Most bluff is indifferent between two sizes:
Here your strategy is simple. Your best hands earn more money when pushed, gaining the most from the top of the BB range. Your second-class hands earn by reducing their losses against the top of the BB range, while stimulating calls from the more hands they outperform.
4. He always has something
Naturally, even the most nit nit will raising when he has nuts. And with something smaller, he won't raising. He will not raising a thin vellya and he will not raising a bluff as a bluff. For his opponent, this does not change anything compared to the above simulation. If he only checks nuts, he may not raising anything at all… until you pay him yourself. Against such a player, your strategy should be as we see above: throw your strongest hands and make a slightly smaller bet with secondary hands. Then you fold if he raises you. Read about the right game against bluff in the articles: bluffing, theory and practice of catching bluff, exploitation of passive opponents.

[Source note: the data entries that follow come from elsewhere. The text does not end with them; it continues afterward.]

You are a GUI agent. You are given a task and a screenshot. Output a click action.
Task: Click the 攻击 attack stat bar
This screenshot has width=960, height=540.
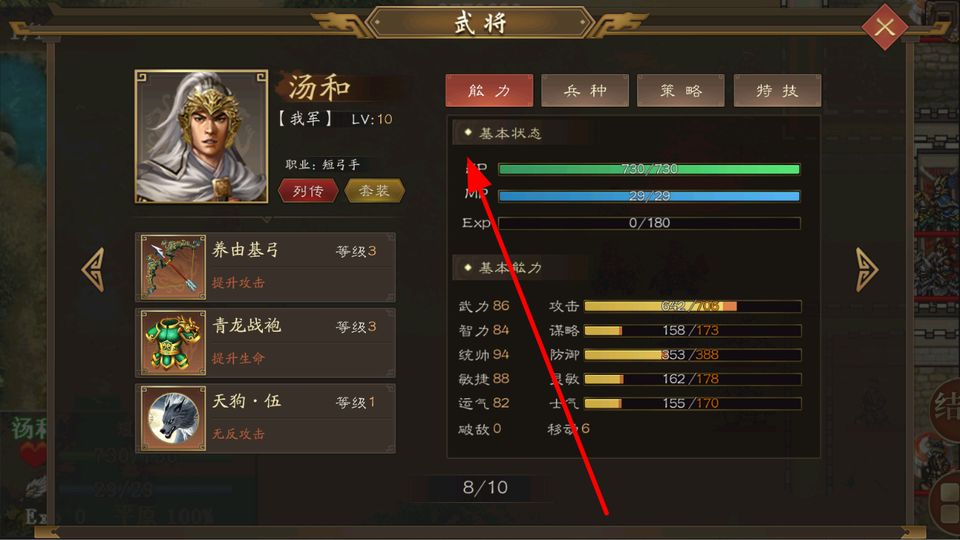[x=692, y=306]
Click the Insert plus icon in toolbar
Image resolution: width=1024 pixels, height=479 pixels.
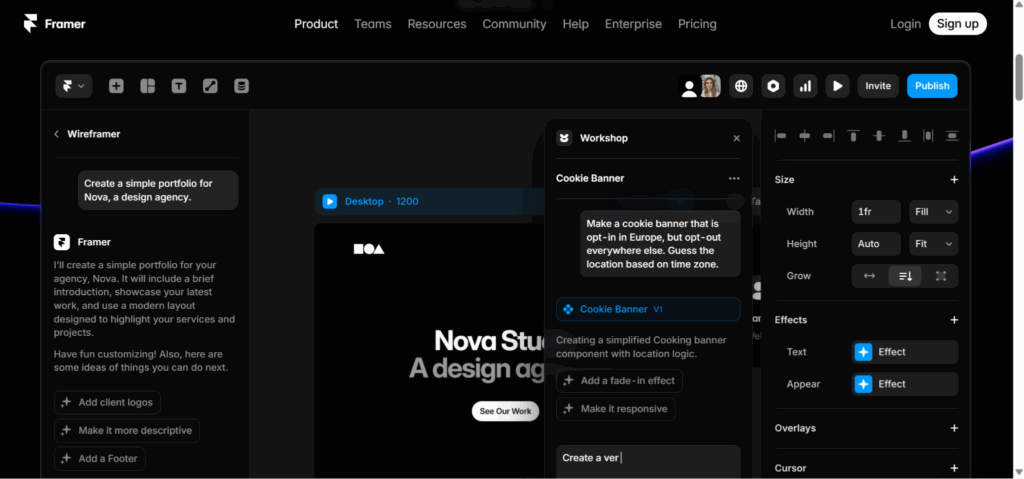[x=117, y=86]
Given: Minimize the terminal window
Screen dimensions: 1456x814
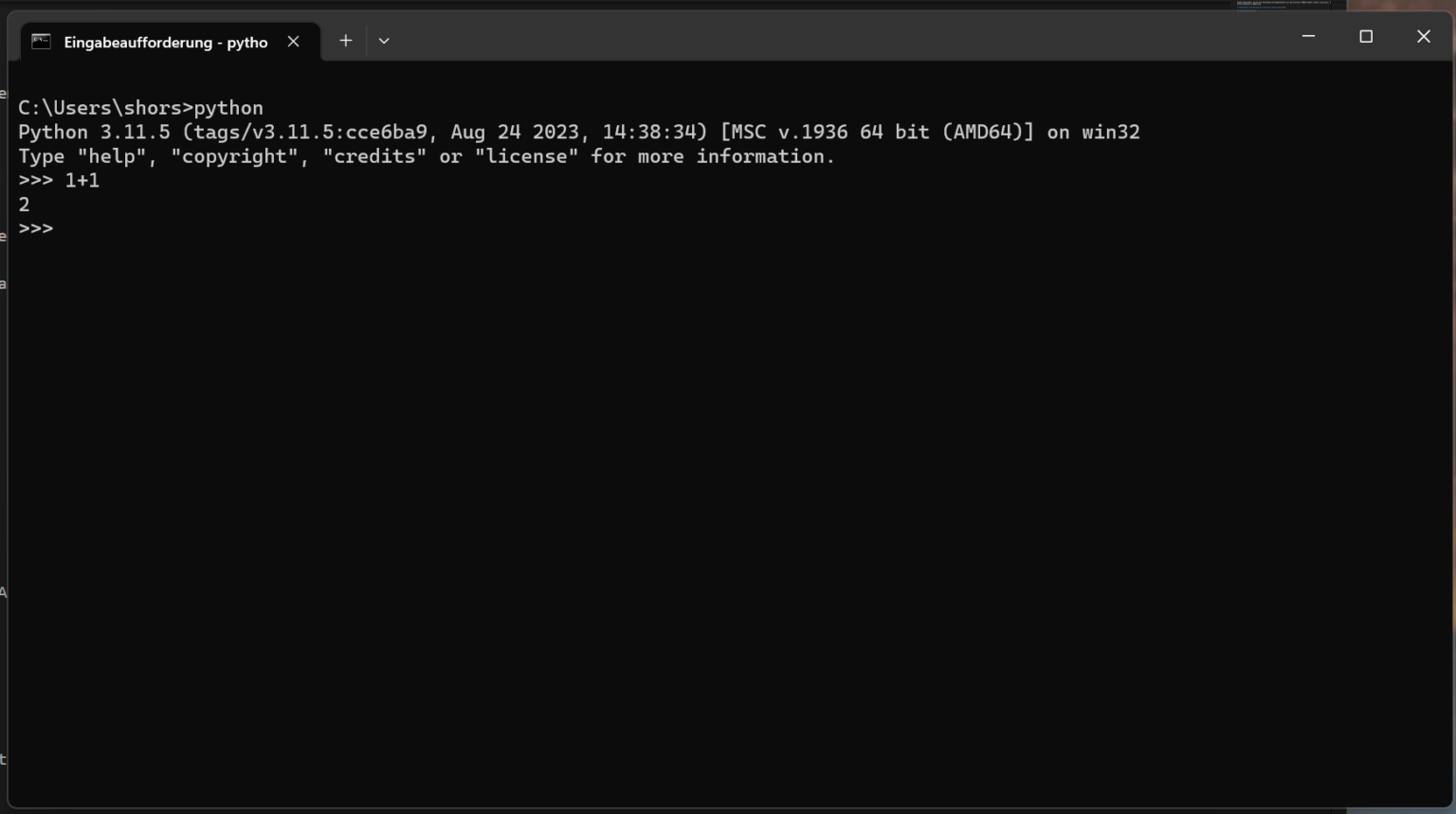Looking at the screenshot, I should point(1308,36).
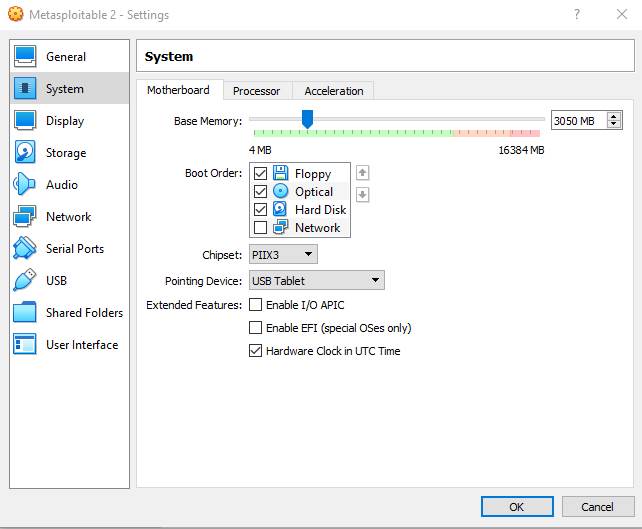Open the Audio speaker icon
This screenshot has height=529, width=642.
pos(26,185)
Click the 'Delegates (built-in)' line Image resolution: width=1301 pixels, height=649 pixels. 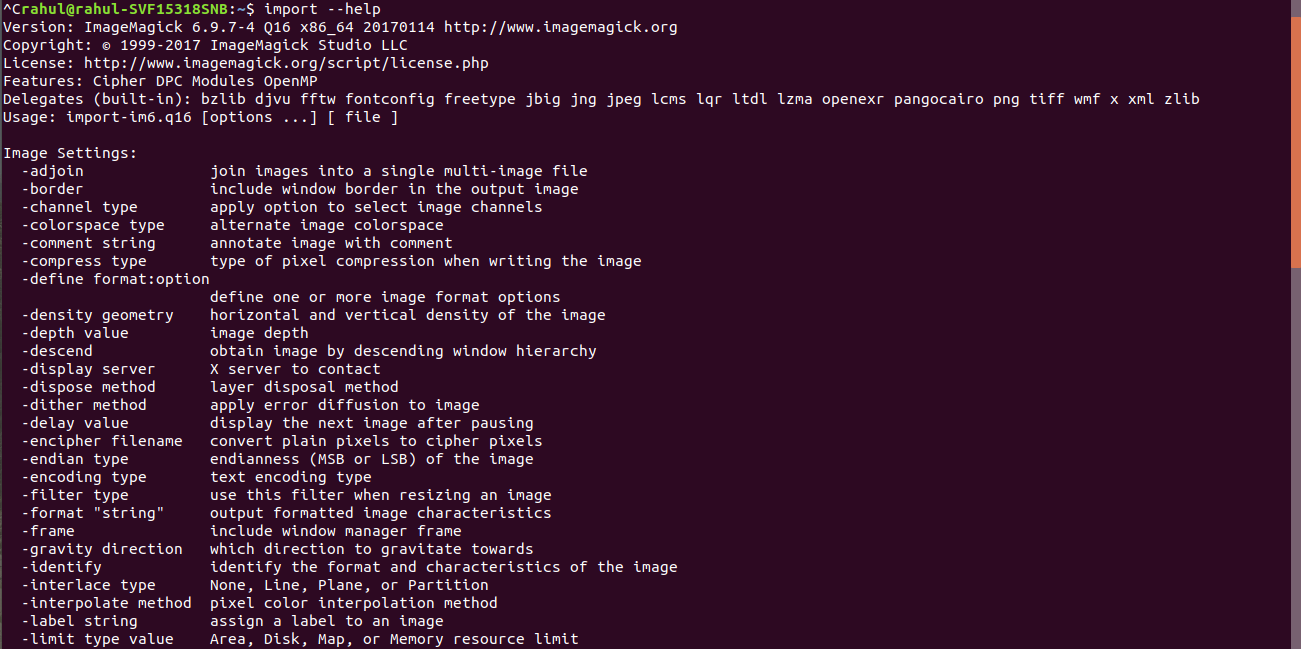(x=601, y=99)
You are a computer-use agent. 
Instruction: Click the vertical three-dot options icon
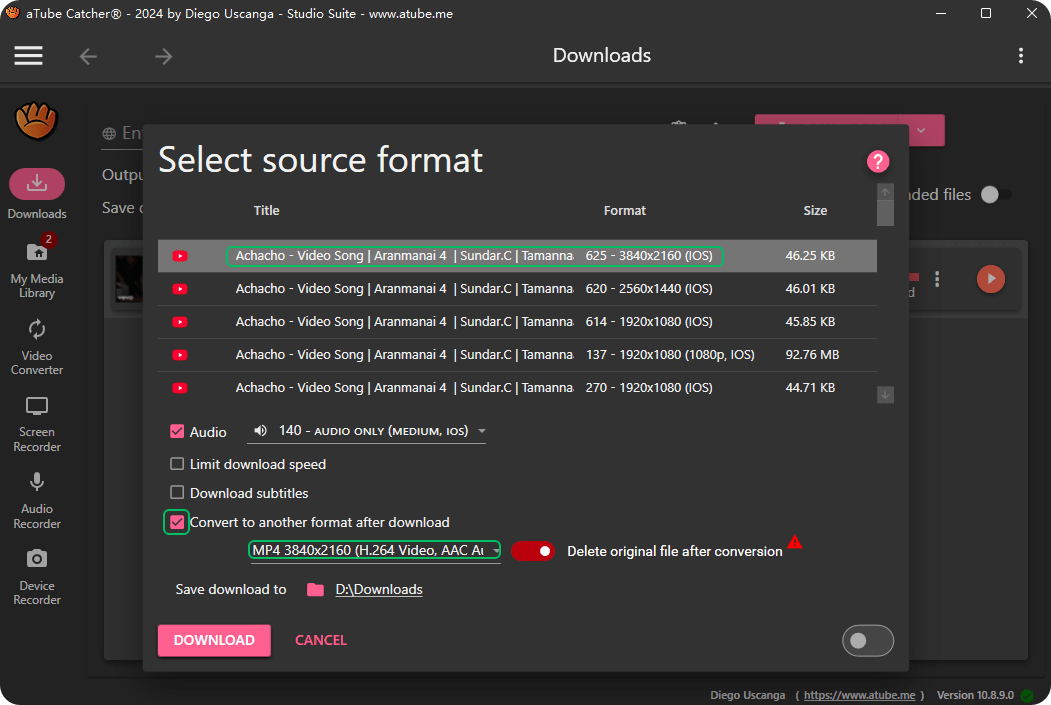point(1020,56)
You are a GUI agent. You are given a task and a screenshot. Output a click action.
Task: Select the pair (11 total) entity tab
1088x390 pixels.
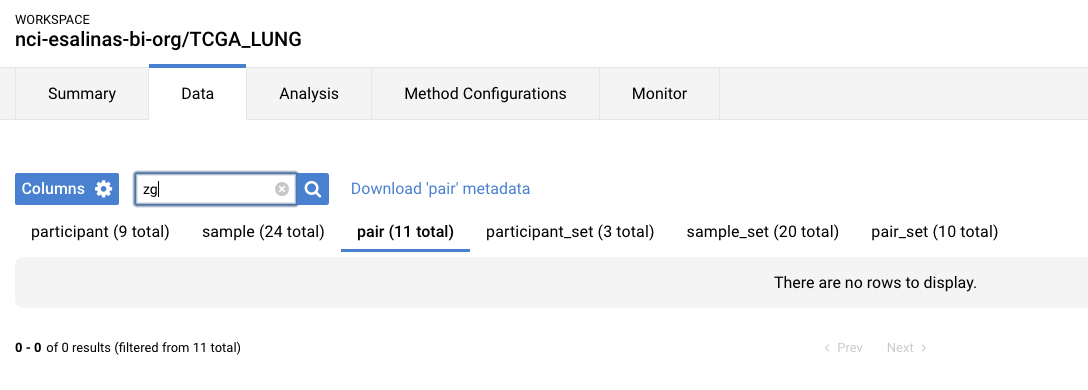click(x=405, y=232)

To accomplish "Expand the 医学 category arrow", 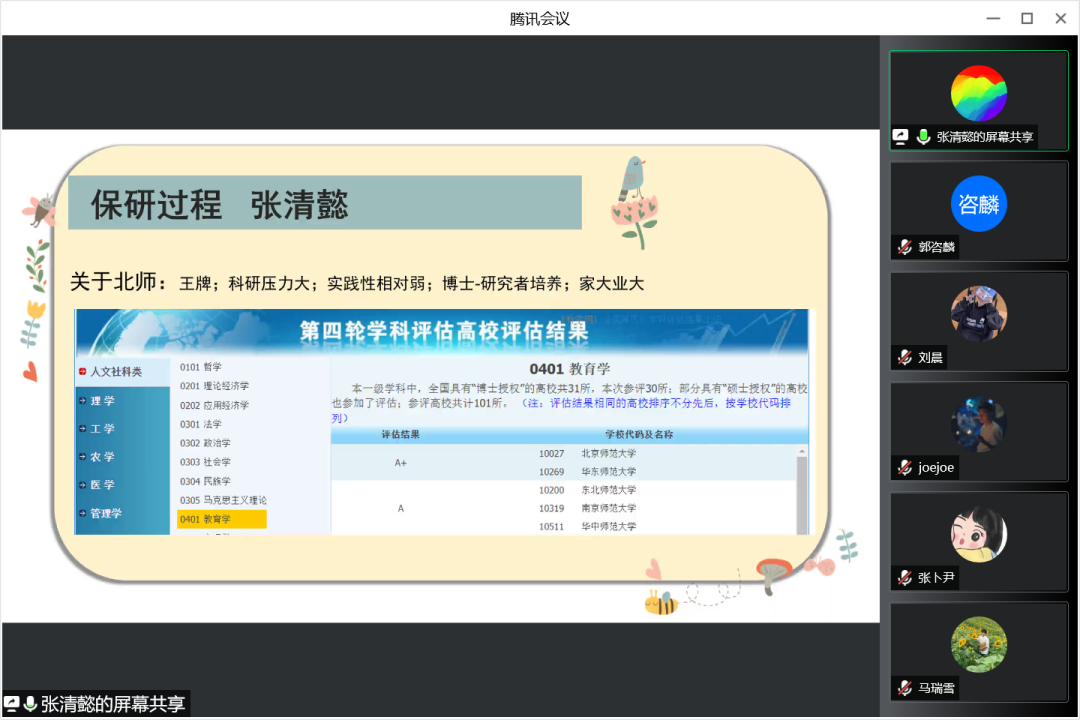I will (x=82, y=485).
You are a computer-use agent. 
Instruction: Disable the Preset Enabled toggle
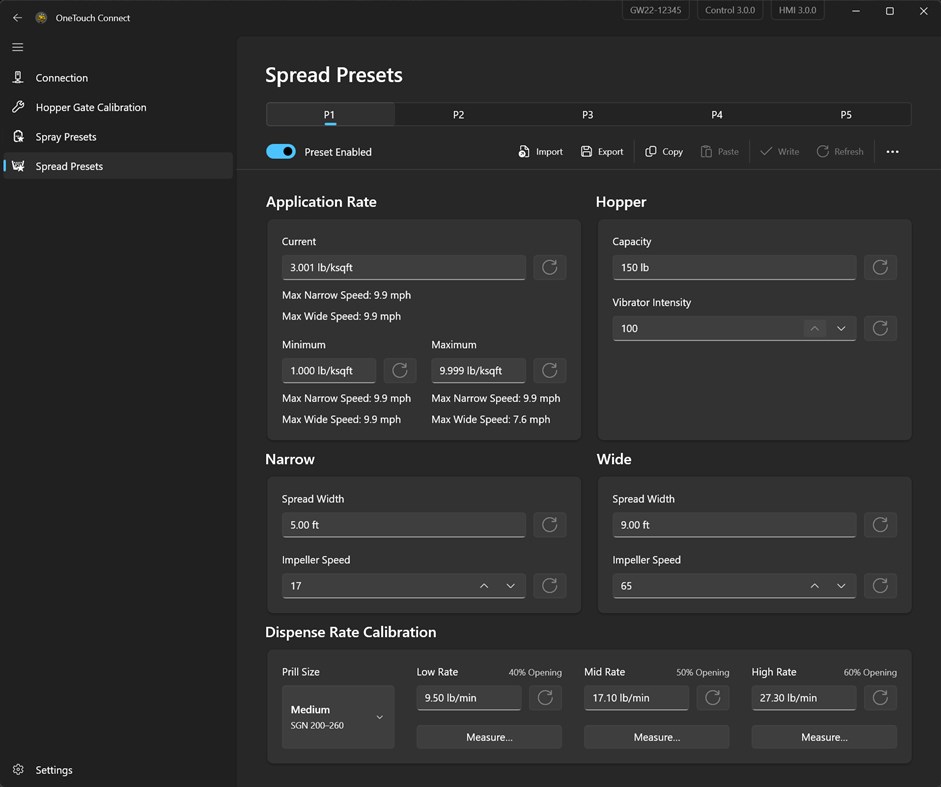(x=281, y=152)
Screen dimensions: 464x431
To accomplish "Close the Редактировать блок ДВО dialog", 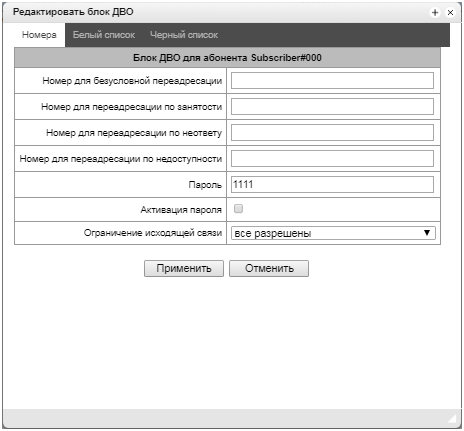I will pos(450,13).
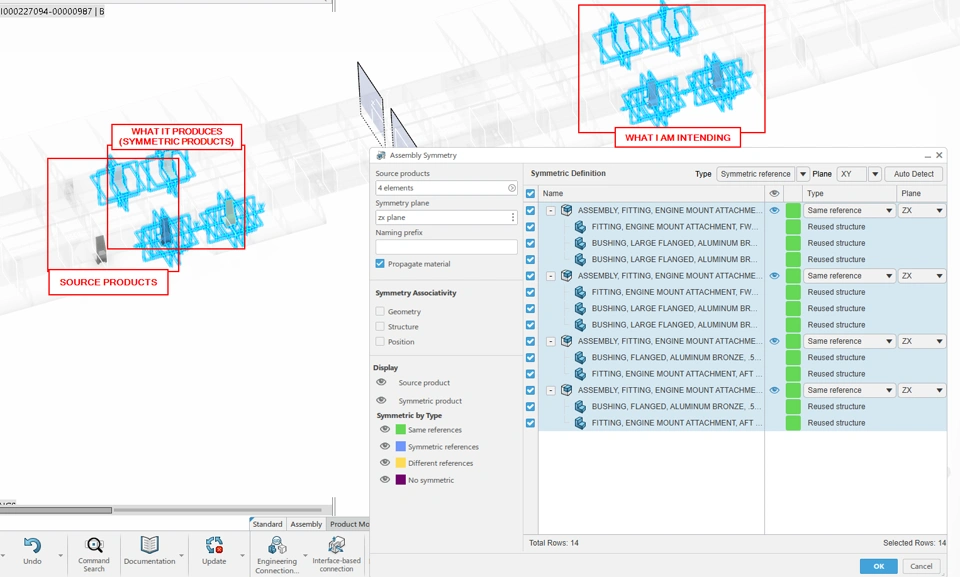This screenshot has height=577, width=960.
Task: Click the Undo icon in the toolbar
Action: click(32, 546)
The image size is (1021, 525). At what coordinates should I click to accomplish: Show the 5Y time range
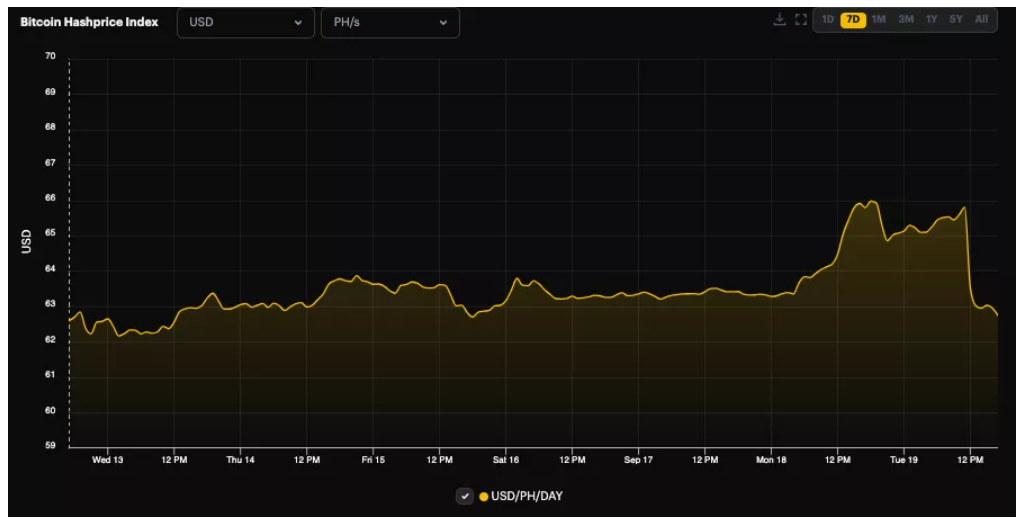pyautogui.click(x=957, y=20)
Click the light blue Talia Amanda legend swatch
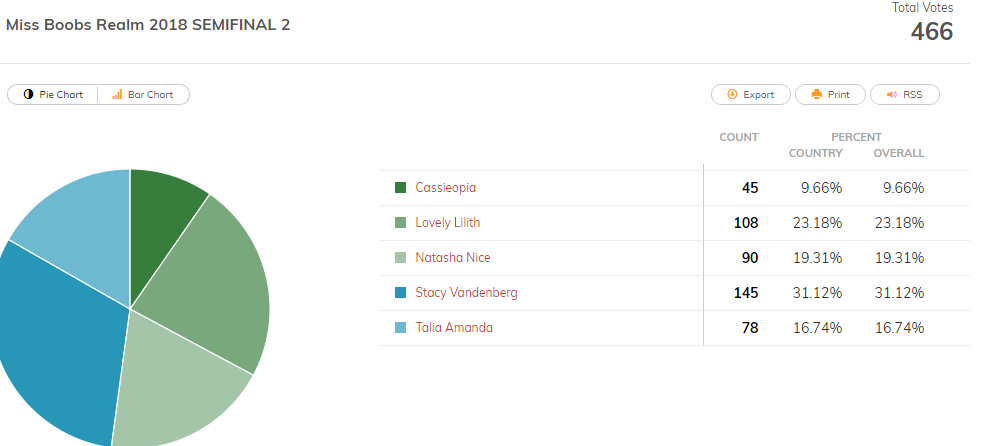989x446 pixels. 400,327
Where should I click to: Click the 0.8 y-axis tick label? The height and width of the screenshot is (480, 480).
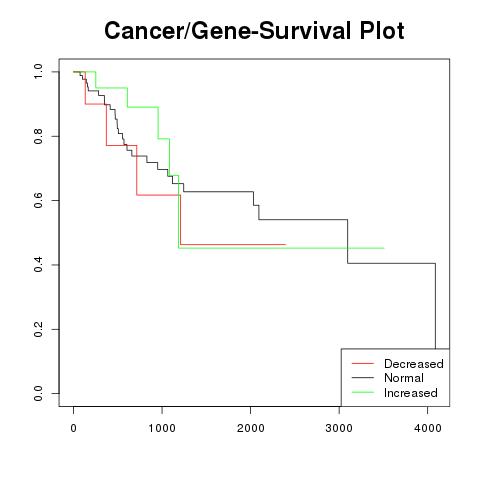coord(38,136)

Villain, who raises only with nuts, most often may not raising at all.
This last part is key. Everything falls apart if you start to justify yourself with “pot odds” and “small price”. If his hand is always better than yours, there is no price at which it would be right to make a call. You've made an exploitative assumption, built your betting strategy around it, and should follow it by dropping when you're racked, no matter how good your hand is. Any hand good enough for a call is a hand you ought to push yourself.
If his hand is always better than yours, there is no price at which it would be right to make a call.
5. Conclusion
Solvers rarely recommend small bet positions because the hands that benefit the most from small bet positions are the medium, thin Velho hands. They are the ones who risk the most by resuming trading. But if this risk is mostly mitigated because your villain will rarely/never make a check-raise on the river or make a check-raise with only the strongest hands, then you can exploit them with thinner valu bets and a less deceptive strategy. You just bet relative to the strength of your hand — more with your best hands, less with your slender valleys, and reset if he makes a raise.